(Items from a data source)
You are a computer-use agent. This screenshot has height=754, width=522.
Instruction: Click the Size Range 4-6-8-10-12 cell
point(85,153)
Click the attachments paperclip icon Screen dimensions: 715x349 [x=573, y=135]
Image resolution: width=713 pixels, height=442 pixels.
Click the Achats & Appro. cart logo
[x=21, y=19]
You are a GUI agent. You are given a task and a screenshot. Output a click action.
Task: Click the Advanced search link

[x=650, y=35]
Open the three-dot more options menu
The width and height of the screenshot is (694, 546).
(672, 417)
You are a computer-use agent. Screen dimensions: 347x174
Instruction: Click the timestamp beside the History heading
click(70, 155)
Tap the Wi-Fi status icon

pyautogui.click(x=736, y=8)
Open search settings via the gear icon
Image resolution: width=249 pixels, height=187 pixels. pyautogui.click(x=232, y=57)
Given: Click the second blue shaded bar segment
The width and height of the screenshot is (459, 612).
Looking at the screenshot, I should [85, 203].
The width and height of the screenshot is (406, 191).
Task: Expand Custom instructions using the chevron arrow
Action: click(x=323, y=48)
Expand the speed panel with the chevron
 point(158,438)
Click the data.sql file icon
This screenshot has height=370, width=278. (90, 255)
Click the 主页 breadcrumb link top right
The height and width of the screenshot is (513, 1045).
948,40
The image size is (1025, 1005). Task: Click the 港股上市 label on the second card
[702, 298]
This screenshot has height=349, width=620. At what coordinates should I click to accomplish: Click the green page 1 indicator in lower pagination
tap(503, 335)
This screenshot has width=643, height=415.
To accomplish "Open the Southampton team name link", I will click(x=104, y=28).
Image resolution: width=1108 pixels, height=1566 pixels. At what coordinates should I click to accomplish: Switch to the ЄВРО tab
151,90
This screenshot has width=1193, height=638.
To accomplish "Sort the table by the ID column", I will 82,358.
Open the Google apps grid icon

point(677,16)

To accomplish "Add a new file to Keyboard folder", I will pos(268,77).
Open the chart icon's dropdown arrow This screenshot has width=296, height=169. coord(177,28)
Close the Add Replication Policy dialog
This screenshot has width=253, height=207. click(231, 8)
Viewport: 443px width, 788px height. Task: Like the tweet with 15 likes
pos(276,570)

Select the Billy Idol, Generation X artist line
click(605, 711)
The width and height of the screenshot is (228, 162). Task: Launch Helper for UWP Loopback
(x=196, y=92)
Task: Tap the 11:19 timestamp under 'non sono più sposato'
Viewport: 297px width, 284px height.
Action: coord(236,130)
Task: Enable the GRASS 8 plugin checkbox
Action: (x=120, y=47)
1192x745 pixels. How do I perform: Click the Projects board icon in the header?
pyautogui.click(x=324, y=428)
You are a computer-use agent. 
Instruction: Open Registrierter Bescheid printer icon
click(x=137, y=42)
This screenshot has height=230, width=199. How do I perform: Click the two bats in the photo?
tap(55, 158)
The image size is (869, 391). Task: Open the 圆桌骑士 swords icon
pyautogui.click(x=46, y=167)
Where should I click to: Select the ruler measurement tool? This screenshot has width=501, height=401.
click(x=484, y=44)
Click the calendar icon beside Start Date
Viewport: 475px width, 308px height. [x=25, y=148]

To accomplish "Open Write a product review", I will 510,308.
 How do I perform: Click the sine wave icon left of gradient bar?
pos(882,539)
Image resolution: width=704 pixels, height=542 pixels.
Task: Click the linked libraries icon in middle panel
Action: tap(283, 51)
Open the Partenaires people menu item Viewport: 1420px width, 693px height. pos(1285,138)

DIRECTIONS: Each record must be transcribed word for word.

TASK SOLUTION:
You are a computer-use agent. This screenshot has height=754, width=522.
Instruction: Click the Size Range 4-6-8-10-12 cell
point(85,153)
Click the attachments paperclip icon Screen dimensions: 715x349 [x=573, y=135]
Image resolution: width=713 pixels, height=442 pixels.
Click the Achats & Appro. cart logo
[x=21, y=19]
You are a GUI agent. You are given a task and a screenshot. Output a click action.
Task: Click the Advanced search link

[x=650, y=35]
Open the three-dot more options menu
The width and height of the screenshot is (694, 546).
(672, 417)
You are a computer-use agent. Screen dimensions: 347x174
Instruction: Click the timestamp beside the History heading
click(70, 155)
Tap the Wi-Fi status icon

pyautogui.click(x=736, y=8)
Open search settings via the gear icon
Image resolution: width=249 pixels, height=187 pixels. pyautogui.click(x=232, y=57)
Given: Click the second blue shaded bar segment
The width and height of the screenshot is (459, 612).
Looking at the screenshot, I should [85, 203].
The width and height of the screenshot is (406, 191).
Task: Expand Custom instructions using the chevron arrow
Action: click(x=323, y=48)
Expand the speed panel with the chevron
 point(158,438)
Click the data.sql file icon
This screenshot has height=370, width=278. (90, 255)
Click the 主页 breadcrumb link top right
The height and width of the screenshot is (513, 1045).
948,40
The image size is (1025, 1005). Task: Click the 港股上市 label on the second card
[702, 298]
This screenshot has height=349, width=620. At what coordinates should I click to accomplish: Click the green page 1 indicator in lower pagination
tap(503, 335)
This screenshot has width=643, height=415.
To accomplish "Open the Southampton team name link", I will click(x=104, y=28).
Image resolution: width=1108 pixels, height=1566 pixels. At what coordinates should I click to accomplish: Switch to the ЄВРО tab
151,90
This screenshot has width=1193, height=638.
To accomplish "Sort the table by the ID column", I will 82,358.
Open the Google apps grid icon

point(677,16)

To accomplish "Add a new file to Keyboard folder", I will pos(268,77).
Open the chart icon's dropdown arrow This screenshot has width=296, height=169. coord(177,28)
Close the Add Replication Policy dialog
This screenshot has width=253, height=207. click(231, 8)
Viewport: 443px width, 788px height. Task: Like the tweet with 15 likes
pos(276,570)

Select the Billy Idol, Generation X artist line
click(605, 711)
The width and height of the screenshot is (228, 162). Task: Launch Helper for UWP Loopback
(x=196, y=92)
Task: Tap the 11:19 timestamp under 'non sono più sposato'
Viewport: 297px width, 284px height.
Action: coord(236,130)
Task: Enable the GRASS 8 plugin checkbox
Action: (x=120, y=47)
1192x745 pixels. How do I perform: Click the Projects board icon in the header?
pyautogui.click(x=324, y=428)
You are a computer-use agent. 
Instruction: Open Registrierter Bescheid printer icon
click(x=137, y=42)
This screenshot has height=230, width=199. How do I perform: Click the two bats in the photo?
tap(55, 158)
The image size is (869, 391). Task: Open the 圆桌骑士 swords icon
pyautogui.click(x=46, y=167)
Where should I click to: Select the ruler measurement tool? This screenshot has width=501, height=401.
click(x=484, y=44)
Click the calendar icon beside Start Date
Viewport: 475px width, 308px height. [x=25, y=148]

To accomplish "Open Write a product review", I will 510,308.
 How do I perform: Click the sine wave icon left of gradient bar?
pos(882,539)
Image resolution: width=704 pixels, height=542 pixels.
Task: Click the linked libraries icon in middle panel
Action: tap(283, 51)
Open the Partenaires people menu item Viewport: 1420px width, 693px height. pos(1285,138)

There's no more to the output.